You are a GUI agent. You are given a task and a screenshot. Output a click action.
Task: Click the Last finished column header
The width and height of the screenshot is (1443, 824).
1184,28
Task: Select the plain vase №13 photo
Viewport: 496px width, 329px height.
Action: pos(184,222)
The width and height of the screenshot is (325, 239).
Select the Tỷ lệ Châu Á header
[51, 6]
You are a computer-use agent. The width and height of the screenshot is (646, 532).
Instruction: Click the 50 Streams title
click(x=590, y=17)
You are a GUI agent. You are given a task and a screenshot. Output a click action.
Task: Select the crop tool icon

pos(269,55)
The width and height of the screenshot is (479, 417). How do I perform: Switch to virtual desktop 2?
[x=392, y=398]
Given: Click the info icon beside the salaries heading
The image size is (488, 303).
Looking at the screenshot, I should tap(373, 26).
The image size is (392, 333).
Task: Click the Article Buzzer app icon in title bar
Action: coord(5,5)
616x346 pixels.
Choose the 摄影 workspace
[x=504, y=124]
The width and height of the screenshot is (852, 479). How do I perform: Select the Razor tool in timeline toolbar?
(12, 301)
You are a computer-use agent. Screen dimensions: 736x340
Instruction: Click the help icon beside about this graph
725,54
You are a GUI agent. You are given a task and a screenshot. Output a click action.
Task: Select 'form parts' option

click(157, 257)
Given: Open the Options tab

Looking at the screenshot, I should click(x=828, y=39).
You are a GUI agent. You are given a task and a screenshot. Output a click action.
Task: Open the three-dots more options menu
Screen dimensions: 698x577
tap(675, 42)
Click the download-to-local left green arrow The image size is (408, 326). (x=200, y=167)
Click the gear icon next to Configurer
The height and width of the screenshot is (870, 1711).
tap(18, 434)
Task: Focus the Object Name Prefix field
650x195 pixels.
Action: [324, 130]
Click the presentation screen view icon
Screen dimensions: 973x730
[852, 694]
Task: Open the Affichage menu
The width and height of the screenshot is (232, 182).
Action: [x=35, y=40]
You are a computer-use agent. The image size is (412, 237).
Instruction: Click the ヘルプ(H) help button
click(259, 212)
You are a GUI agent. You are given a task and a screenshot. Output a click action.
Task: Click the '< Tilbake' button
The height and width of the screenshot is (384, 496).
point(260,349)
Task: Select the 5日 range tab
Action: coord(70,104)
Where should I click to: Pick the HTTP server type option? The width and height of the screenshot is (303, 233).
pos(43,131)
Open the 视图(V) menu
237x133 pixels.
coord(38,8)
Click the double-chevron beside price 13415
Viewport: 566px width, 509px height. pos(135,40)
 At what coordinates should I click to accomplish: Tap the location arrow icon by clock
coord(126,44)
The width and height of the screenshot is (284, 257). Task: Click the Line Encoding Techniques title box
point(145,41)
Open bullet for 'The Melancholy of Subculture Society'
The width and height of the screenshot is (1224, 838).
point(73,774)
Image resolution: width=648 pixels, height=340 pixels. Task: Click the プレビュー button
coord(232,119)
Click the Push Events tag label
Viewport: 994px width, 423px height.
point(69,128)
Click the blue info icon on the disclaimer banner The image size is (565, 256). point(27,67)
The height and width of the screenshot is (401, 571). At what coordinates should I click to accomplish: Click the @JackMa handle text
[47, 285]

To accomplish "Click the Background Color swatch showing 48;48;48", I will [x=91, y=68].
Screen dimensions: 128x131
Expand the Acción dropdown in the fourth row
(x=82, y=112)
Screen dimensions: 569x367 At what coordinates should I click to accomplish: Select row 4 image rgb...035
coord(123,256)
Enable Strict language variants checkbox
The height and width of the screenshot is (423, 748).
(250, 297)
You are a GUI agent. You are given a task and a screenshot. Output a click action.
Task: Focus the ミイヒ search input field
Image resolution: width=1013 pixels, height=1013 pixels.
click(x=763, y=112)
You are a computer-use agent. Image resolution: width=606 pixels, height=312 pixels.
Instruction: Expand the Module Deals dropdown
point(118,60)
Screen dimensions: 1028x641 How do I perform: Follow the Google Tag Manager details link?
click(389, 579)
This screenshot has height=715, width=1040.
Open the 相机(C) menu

□ □ □ □

There is one span to return: the line holding "The height and width of the screenshot is (401, 571)." and every line after it through the end of the listing above; please give it exactly and add nothing.

## FINISHED EXERCISE
The height and width of the screenshot is (401, 571). At what coordinates should I click to accomplish: Click the @JackMa handle text
[47, 285]

To accomplish "Click the Background Color swatch showing 48;48;48", I will [x=91, y=68].
Screen dimensions: 128x131
Expand the Acción dropdown in the fourth row
(x=82, y=112)
Screen dimensions: 569x367 At what coordinates should I click to accomplish: Select row 4 image rgb...035
coord(123,256)
Enable Strict language variants checkbox
The height and width of the screenshot is (423, 748).
(250, 297)
You are a GUI agent. You are given a task and a screenshot. Output a click action.
Task: Focus the ミイヒ search input field
Image resolution: width=1013 pixels, height=1013 pixels.
click(x=763, y=112)
You are a computer-use agent. Image resolution: width=606 pixels, height=312 pixels.
Instruction: Expand the Module Deals dropdown
point(118,60)
Screen dimensions: 1028x641 How do I perform: Follow the Google Tag Manager details link?
click(389, 579)
This screenshot has height=715, width=1040.
Open the 相机(C) menu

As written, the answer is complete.